▶ _WHAT IS REQUIRED_: Your answer should be the lines from the start of the records through the line with "子育て (327, 213)", copied word for word.

============================================================

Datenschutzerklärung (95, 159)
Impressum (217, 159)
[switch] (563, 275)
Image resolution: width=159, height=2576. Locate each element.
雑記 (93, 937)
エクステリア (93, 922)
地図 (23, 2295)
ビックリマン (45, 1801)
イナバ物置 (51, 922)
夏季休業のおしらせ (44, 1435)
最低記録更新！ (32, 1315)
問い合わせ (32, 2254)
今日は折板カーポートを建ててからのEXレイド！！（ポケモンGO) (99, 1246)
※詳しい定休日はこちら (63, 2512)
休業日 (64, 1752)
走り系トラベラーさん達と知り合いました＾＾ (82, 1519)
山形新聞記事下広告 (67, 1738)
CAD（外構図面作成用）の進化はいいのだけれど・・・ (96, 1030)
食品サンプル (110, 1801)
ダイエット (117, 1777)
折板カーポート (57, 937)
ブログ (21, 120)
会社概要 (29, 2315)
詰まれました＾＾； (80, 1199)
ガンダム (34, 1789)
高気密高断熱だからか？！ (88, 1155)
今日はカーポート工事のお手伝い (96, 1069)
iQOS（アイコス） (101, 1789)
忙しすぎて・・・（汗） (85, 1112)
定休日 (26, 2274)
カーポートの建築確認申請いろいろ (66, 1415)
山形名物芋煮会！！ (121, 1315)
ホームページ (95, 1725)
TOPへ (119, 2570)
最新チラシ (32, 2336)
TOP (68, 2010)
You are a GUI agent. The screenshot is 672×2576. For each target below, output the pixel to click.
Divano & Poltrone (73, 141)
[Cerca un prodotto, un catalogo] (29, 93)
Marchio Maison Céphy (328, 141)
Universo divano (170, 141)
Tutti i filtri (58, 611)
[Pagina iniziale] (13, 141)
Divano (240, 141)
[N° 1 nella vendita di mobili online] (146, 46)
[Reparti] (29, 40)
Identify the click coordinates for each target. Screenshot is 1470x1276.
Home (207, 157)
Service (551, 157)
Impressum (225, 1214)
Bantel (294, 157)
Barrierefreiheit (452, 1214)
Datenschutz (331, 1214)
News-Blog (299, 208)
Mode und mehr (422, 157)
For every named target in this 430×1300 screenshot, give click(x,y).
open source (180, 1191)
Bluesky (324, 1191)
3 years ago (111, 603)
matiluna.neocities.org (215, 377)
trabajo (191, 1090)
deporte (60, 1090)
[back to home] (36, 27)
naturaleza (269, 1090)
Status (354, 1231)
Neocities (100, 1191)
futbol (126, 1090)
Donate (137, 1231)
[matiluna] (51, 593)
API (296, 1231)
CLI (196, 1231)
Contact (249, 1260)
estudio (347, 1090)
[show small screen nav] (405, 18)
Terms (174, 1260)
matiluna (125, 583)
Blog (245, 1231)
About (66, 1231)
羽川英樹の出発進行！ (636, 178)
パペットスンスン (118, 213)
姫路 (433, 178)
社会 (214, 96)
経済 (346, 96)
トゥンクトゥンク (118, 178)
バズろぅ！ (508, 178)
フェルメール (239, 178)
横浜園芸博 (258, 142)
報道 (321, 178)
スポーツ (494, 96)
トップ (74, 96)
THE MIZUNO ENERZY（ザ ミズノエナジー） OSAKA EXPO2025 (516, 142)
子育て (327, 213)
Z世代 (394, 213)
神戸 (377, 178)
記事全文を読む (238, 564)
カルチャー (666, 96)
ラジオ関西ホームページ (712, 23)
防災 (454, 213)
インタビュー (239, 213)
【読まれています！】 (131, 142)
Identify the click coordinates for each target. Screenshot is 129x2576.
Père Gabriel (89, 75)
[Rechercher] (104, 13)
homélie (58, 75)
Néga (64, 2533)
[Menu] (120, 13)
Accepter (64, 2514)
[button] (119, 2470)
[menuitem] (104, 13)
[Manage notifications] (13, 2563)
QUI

============================================================

▶ _SOLUTION FOR THIS TASK_:
Datenschutzerklärung (95, 159)
Impressum (217, 159)
[switch] (563, 275)
Image resolution: width=159, height=2576. Locate each element.
雑記 (93, 937)
エクステリア (93, 922)
地図 (23, 2295)
ビックリマン (45, 1801)
イナバ物置 (51, 922)
夏季休業のおしらせ (44, 1435)
最低記録更新！ (32, 1315)
問い合わせ (32, 2254)
今日は折板カーポートを建ててからのEXレイド！！（ポケモンGO) (99, 1246)
※詳しい定休日はこちら (63, 2512)
休業日 (64, 1752)
走り系トラベラーさん達と知り合いました＾＾ (82, 1519)
山形新聞記事下広告 (67, 1738)
CAD（外構図面作成用）の進化はいいのだけれど・・・ (96, 1030)
食品サンプル (110, 1801)
ダイエット (117, 1777)
折板カーポート (57, 937)
ブログ (21, 120)
会社概要 (29, 2315)
詰まれました＾＾； (80, 1199)
ガンダム (34, 1789)
高気密高断熱だからか？！ (88, 1155)
今日はカーポート工事のお手伝い (96, 1069)
iQOS（アイコス） (101, 1789)
忙しすぎて・・・（汗） (85, 1112)
定休日 (26, 2274)
カーポートの建築確認申請いろいろ (66, 1415)
山形名物芋煮会！！ (121, 1315)
ホームページ (95, 1725)
TOPへ (119, 2570)
最新チラシ (32, 2336)
TOP (68, 2010)
You are a GUI agent. The screenshot is 672×2576. For each target below, output the pixel to click.
Divano & Poltrone (73, 141)
[Cerca un prodotto, un catalogo] (29, 93)
Marchio Maison Céphy (328, 141)
Universo divano (170, 141)
Tutti i filtri (58, 611)
[Pagina iniziale] (13, 141)
Divano (240, 141)
[N° 1 nella vendita di mobili online] (146, 46)
[Reparti] (29, 40)
Identify the click coordinates for each target. Screenshot is 1470x1276.
Home (207, 157)
Service (551, 157)
Impressum (225, 1214)
Bantel (294, 157)
Barrierefreiheit (452, 1214)
Datenschutz (331, 1214)
News-Blog (299, 208)
Mode und mehr (422, 157)
For every named target in this 430×1300 screenshot, give click(x,y).
open source (180, 1191)
Bluesky (324, 1191)
3 years ago (111, 603)
matiluna.neocities.org (215, 377)
trabajo (191, 1090)
deporte (60, 1090)
[back to home] (36, 27)
naturaleza (269, 1090)
Status (354, 1231)
Neocities (100, 1191)
futbol (126, 1090)
Donate (137, 1231)
[matiluna] (51, 593)
API (296, 1231)
CLI (196, 1231)
Contact (249, 1260)
estudio (347, 1090)
[show small screen nav] (405, 18)
Terms (174, 1260)
matiluna (125, 583)
Blog (245, 1231)
About (66, 1231)
羽川英樹の出発進行！ (636, 178)
パペットスンスン (118, 213)
姫路 (433, 178)
社会 (214, 96)
経済 (346, 96)
トゥンクトゥンク (118, 178)
バズろぅ！ (508, 178)
フェルメール (239, 178)
横浜園芸博 (258, 142)
報道 (321, 178)
スポーツ (494, 96)
トップ (74, 96)
THE MIZUNO ENERZY（ザ ミズノエナジー） OSAKA EXPO2025 (516, 142)
子育て (327, 213)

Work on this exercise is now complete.